Attending Radware’s Executive Exchange: The State of DDoS Attacks, IPv6 and Snow Globes
By Tyson Macaulay – CISSP, CISA Bell Business Markets
NOTE: Tyson Macaulay of Bell Business Markets, Canada, was one of the attendees at Radware’s recent Executive Exchange event in Prague, Czech Republic. We asked him if he wouldn’t mind sharing his thoughts on the meeting and helping us see the event from participants’ point of view.
There is no substitute for going to a live event and meeting real people with the same interests and priorities – I don’t care where they come from or who they work for – even competitors. After 20 hours of travel, including running the gauntlet of Chicago – O’Hare Airport, I arrived at the Radware Executive Exchange Summit in Prague on Nov. 7th on a warm fall day. (Well, warm for a Canadian, anyway – it was probably 12º C). I came to meet the people and that is exactly what I got.
The first session I attended was about the Radware virtualization management solution for data centres. This was entirely new information to me, because I know Radware from their load balancing legacy and more recent security products. The level of detail related to the virtualization products was just right for me. And even though it was not highlighted in the session, the security benefits of the image-compartmentalization were clear. I should congratulate the Radware marketing team on keeping the message very crisp too: what, who cares and why. One potential area for improvement next year would be a little bit more information about what the competition does well – versus what Radware does better. Clearly, competitors have strengths not just weaknesses.
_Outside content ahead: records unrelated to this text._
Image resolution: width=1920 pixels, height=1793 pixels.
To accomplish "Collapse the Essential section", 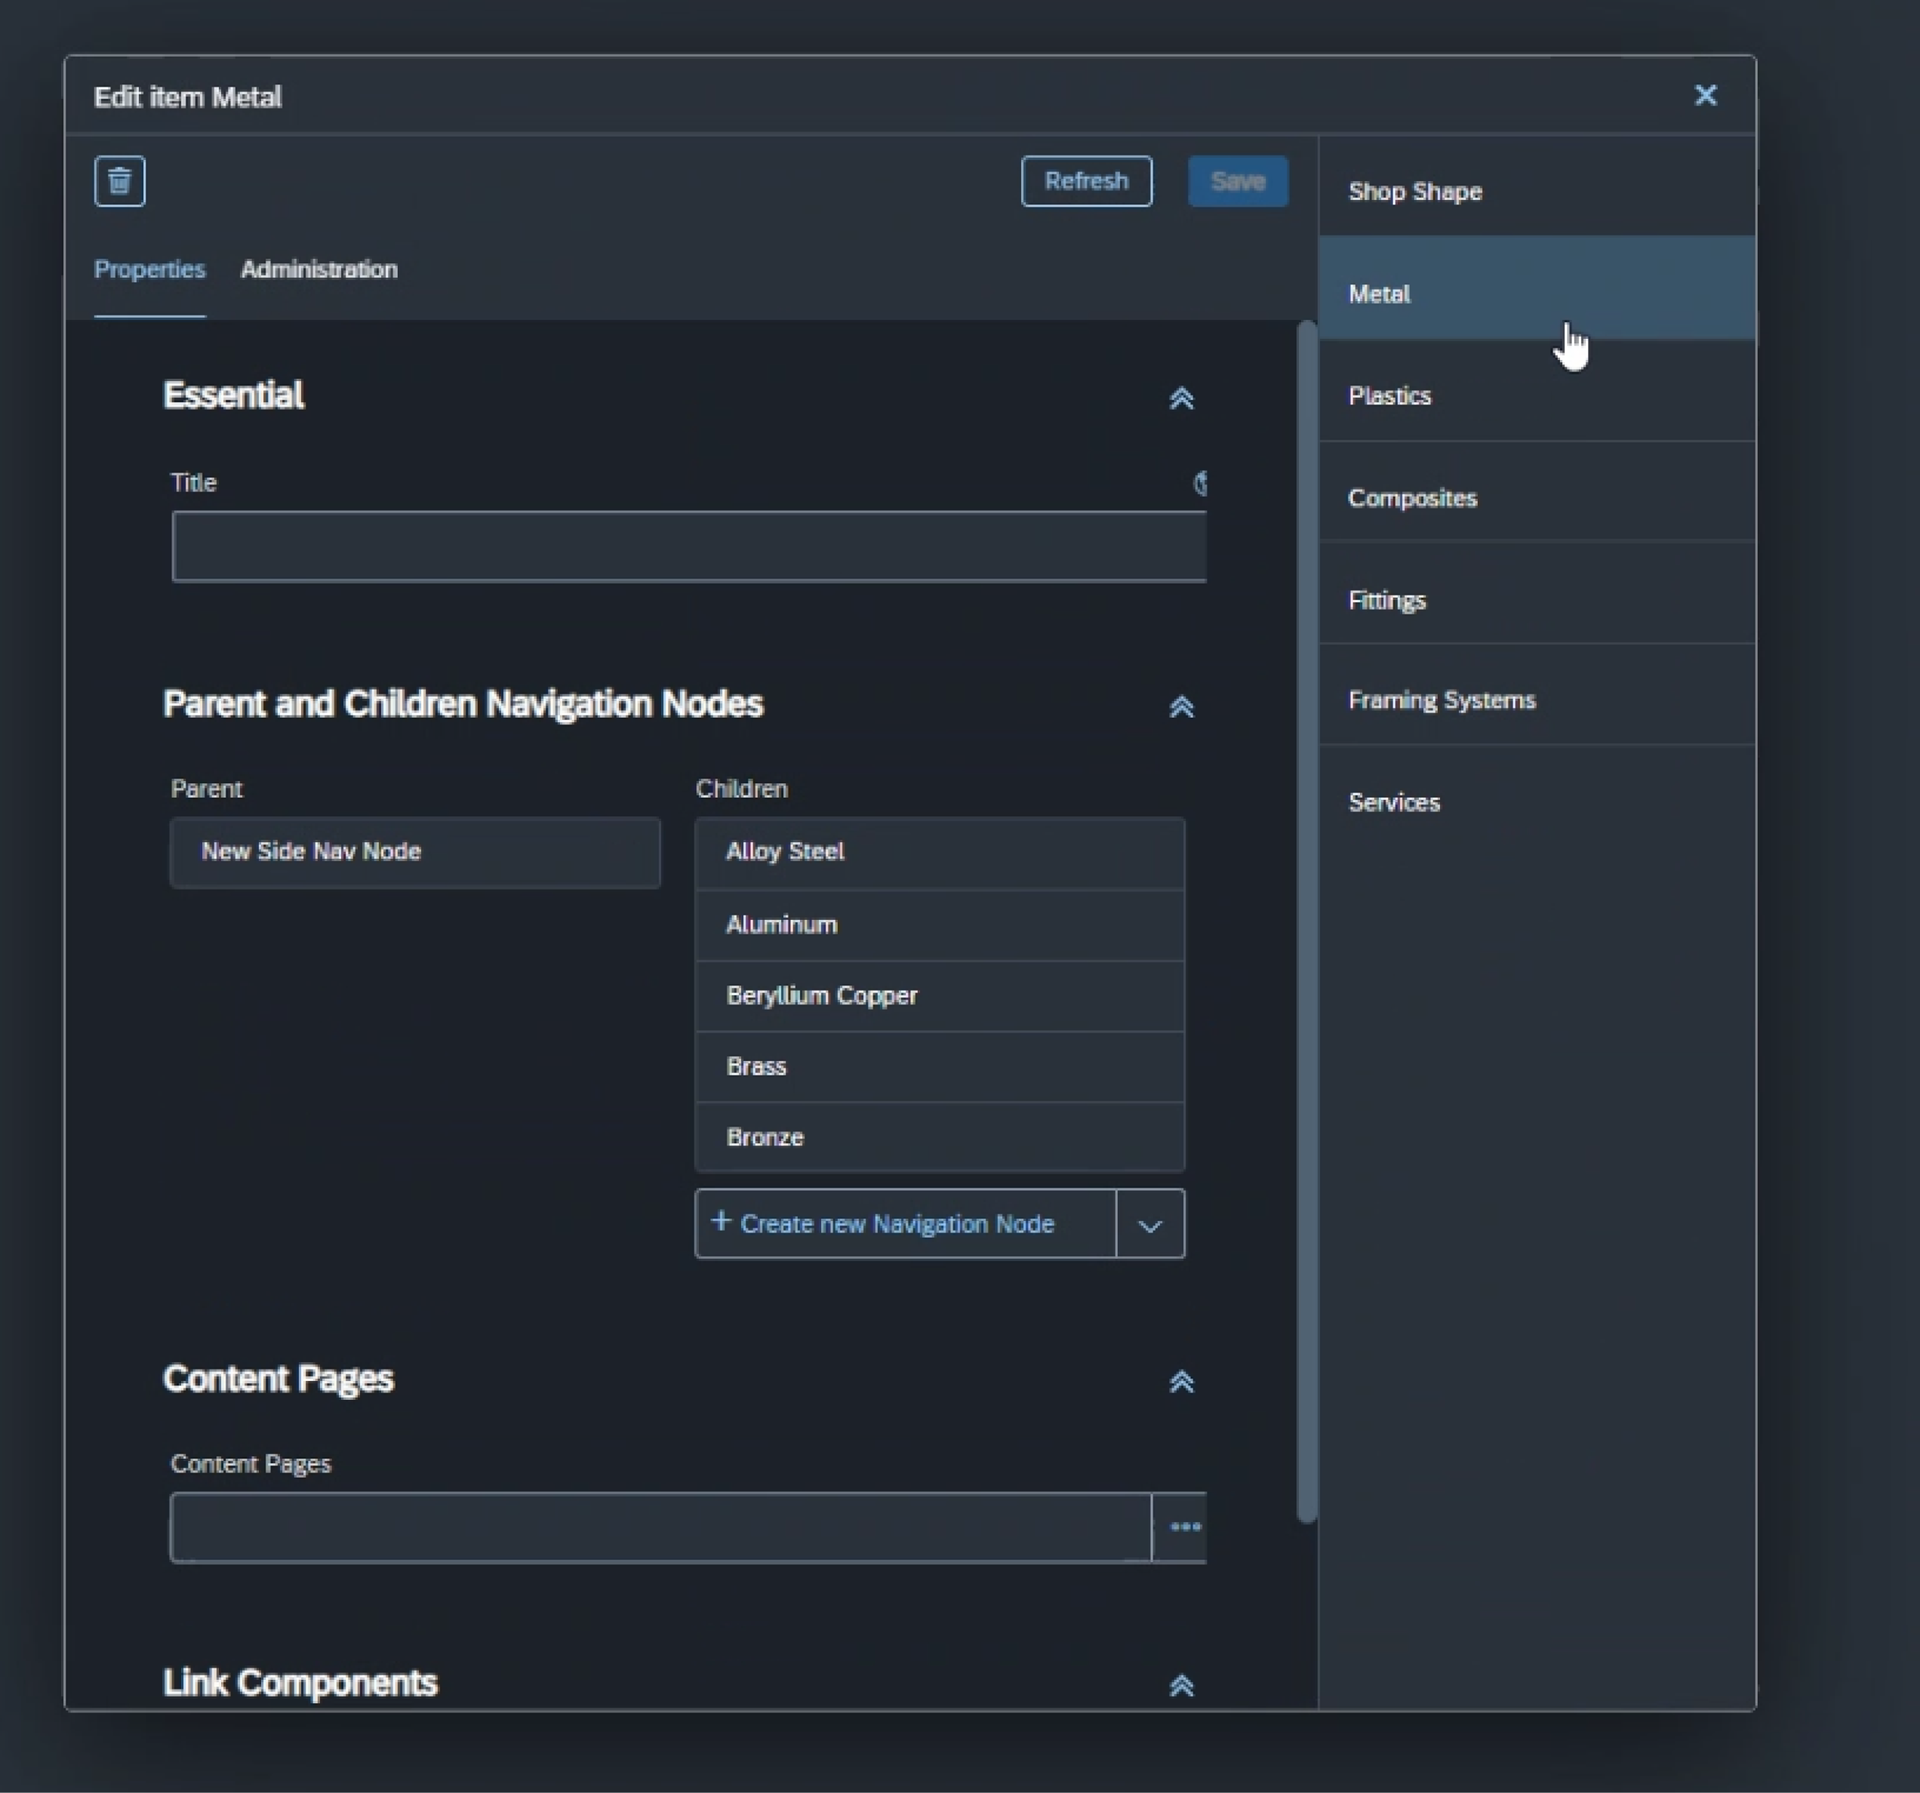I will click(x=1181, y=398).
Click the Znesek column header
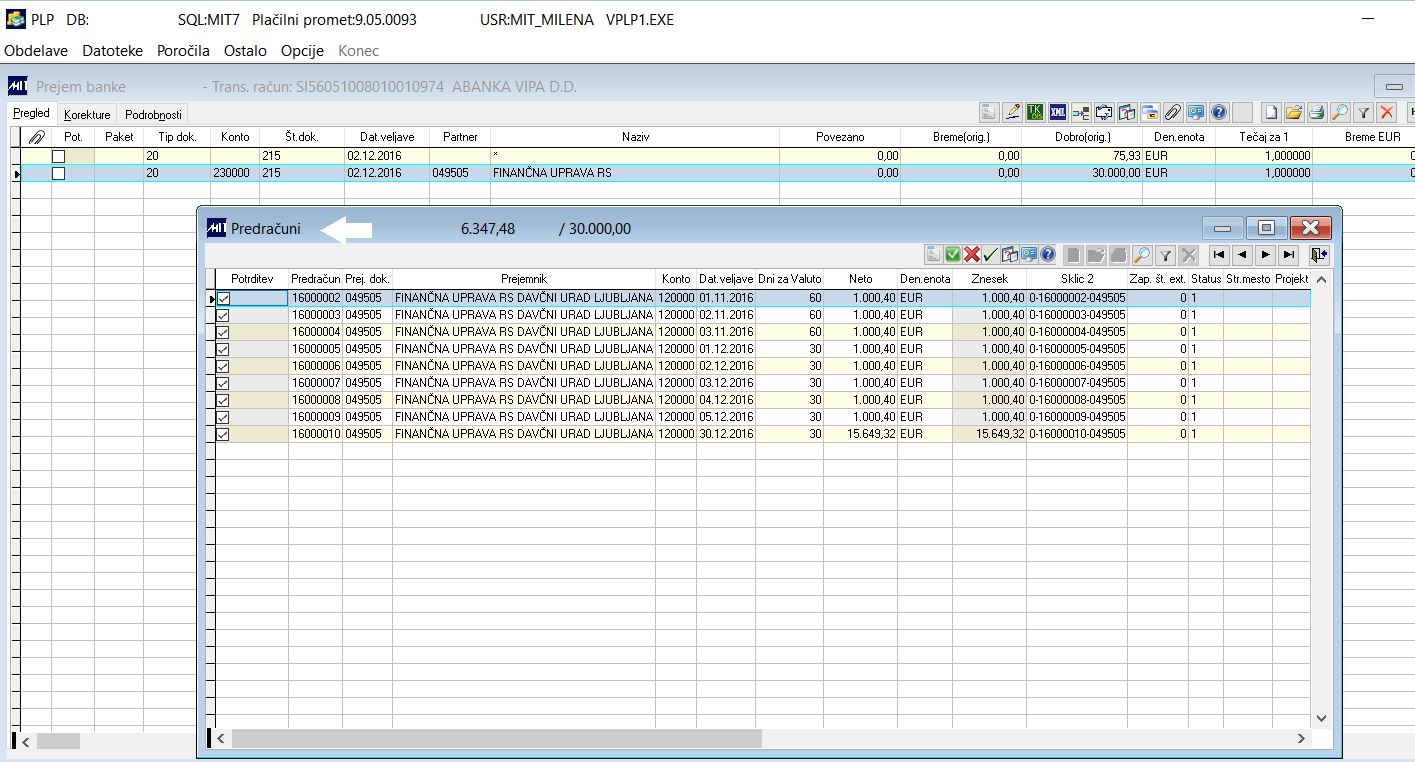The width and height of the screenshot is (1415, 762). coord(988,279)
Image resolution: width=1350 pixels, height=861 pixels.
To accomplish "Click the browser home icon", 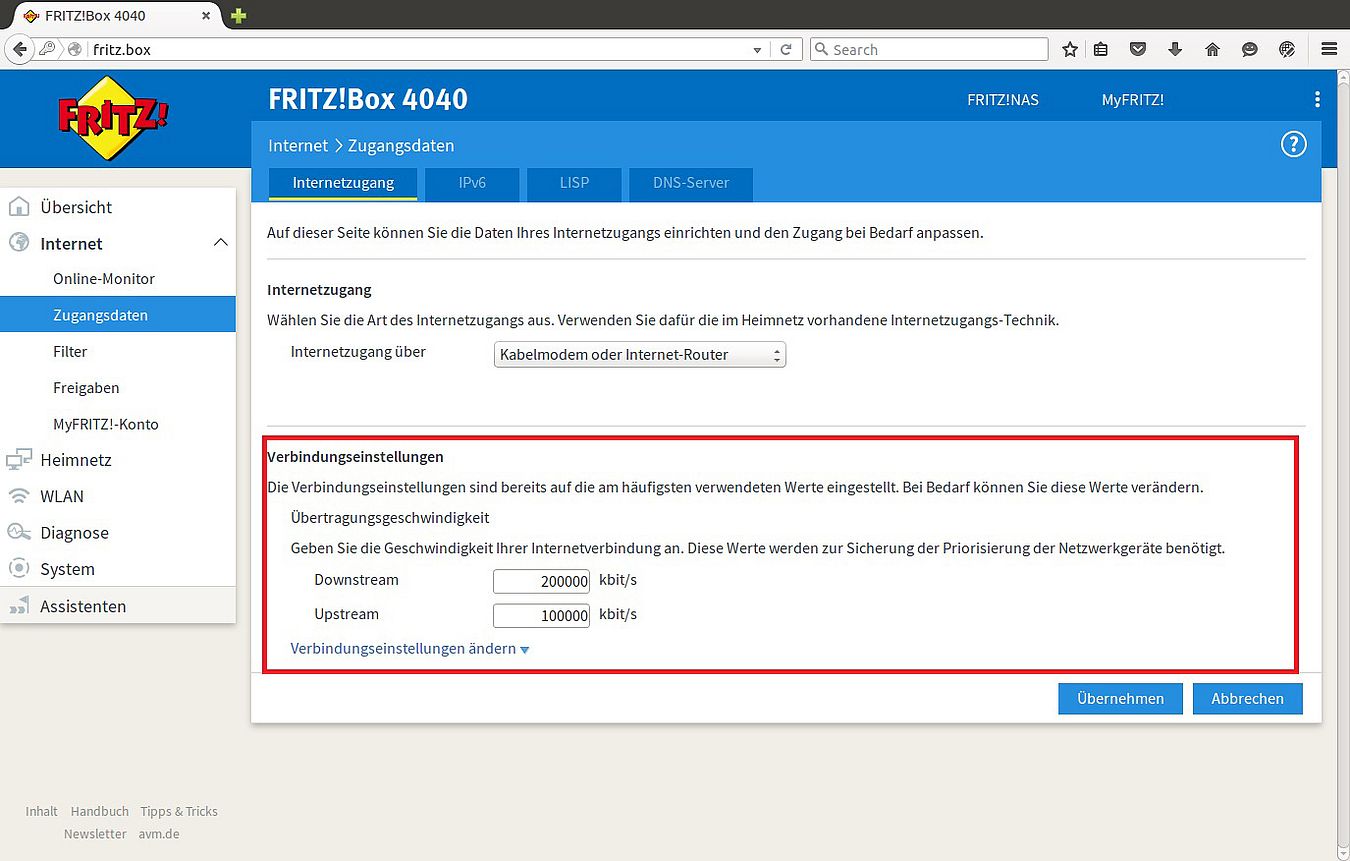I will (x=1212, y=49).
The first day was also the meet-and-greet at a club on the top of the Hilton with a view of the river and the Prague castle. Excellent service and refreshments. Most, if not all, of the Radware executives were there and they went out of their way to get me totally, socially networked within an hour! I also managed to meet up with an executive from a security service provider (also a Radware client/user) who would become my wingman for the remainder of the social events; this was an added bonus because we could compare business models and strategies due to our geographically distinct and non-competitive locations. Like me, he liked cigars, too.
After about 10 hours of sleep I was on “Czech time” and ready for the first sessions, starting at 8:30 am Tuesday. The information that stood out for me in Day 2 was related to a product called “InFlight”, which collects meta-data and statistics about any service by compiling it from the wire at line-speed. In my case, this was interesting for a variety of anti-fraud applications on legacy services like mainframes where code updates to enhance logging are not practical. Or where storage and log-writing is too CPU intensive. With InFlight, this information can be compiled from the passing traffic and pumped into a SIEM. I have arranged for a technical product presentation with my local partners here in Canada.
Tuesday night was a theatre event followed by a meal in the catacombs of old Prague. Black lights, local dancers and Czech bag-pipes – a very well organized trip given the 280+ people who had to be herded from place to place.
Day 3 (Wednesday) was the day for executive sessions and networking. From 9 am to about 11 I had the pleasure of reviewing next-generation security ideas with many top technical people in Radware including CTO Avi Chesla, CEO Roy Zisapel and several other VPs. They were kind in showing interest in some emerging IPv6 security challenges and potential solutions, given that IPv6 represents less than 0.5% of internet traffic at this time and growing only slowly. But everyone was fully aware that it is merely a matter of time before IPv6 is the dominant network-layer protocol in the world. After lunch I was given an excellent briefing on the changing techniques associated with DDOS attacks, what Radware is seeing now in the security space, and how they are responding.
Thursday morning was the trip home to Canada. Again, I had to go through O’Hare where the snow globes I bought for my kids in Prague never made it through security. Thinking fast, I replaced them with dinosaur t-shirts from the Field Museum in Chicago, which I have never been to. What are you going to do?